All eyes in the design world have been focused this week on the Milan Design Fair 2010 - the biggest and most important design event in the world. Inhabitat scouts have been combing the fair, looking for the latest and greatest innovations in future-forward design. We've spotted a number of ingenious lighting innovations, such as this OLED chandelier from iconic British design Tom Dixon, and a beautiful recyclable pendant lamp inspired by origami. We basked in the gazpacho glare of an incredible table lamp powered completely by tomatoes, and we flipped out over an interactive wooden light wall inspired by the Japanese art of origami. We were also wowed by Yves Béhar's latest foray into fancy chandelier design, with a collection of shimmering paper chandeliers that adorned the Swarovski Crystal Palace.
The Week in Green is a new item from our friends at Inhabitat, recapping the week's most interesting green developments and clean tech news for us.
The past week was also awash in H2O tech as researchers unveiled fresh new ways to keep us hydrated and produce clean power. One team of MIT researchers successfully harnessed viruses to split molecules of water to create hydrogen fuel, while another team unveiled a stamp-sized water purifying chip that can be lined up in arrays to generate 15 liters of water per hour. Meanwhile, Mexican artist Gilberto Esparza took a different tact to water purification altogether: he's created a group of robotic "nomad plants" that harvest sludge from polluted rivers and use it as an energy source.
We also saw several advances in wearable technology that could improve your game and keep you wired throughout the day. Three engineering students from Northeastern University have developed a "data-logging" compression shirt that helps baseball pitchers avoid torn ligaments, and designer Jennifer Darmour has created a "social-networking garment" that allows you to connect with your virtual audience with every move you make!
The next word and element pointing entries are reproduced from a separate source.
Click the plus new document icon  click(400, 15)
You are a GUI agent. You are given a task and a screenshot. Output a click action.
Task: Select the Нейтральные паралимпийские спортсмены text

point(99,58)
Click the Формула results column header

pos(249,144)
We also covered several remarkable transportation developments, starting with DARPA's plans to build a futuristic flying transformer car. Speaking of high-flying transportation, we caught wind of a prototype high speed solar airship that could one day offer an emission-free method of hauling cargo across the US. Finally, South Africa is getting set to jump on the high speed rail "train" as it announced it is working on a new rail network that will cut transit times in twain, improve economic development, and modernize the country.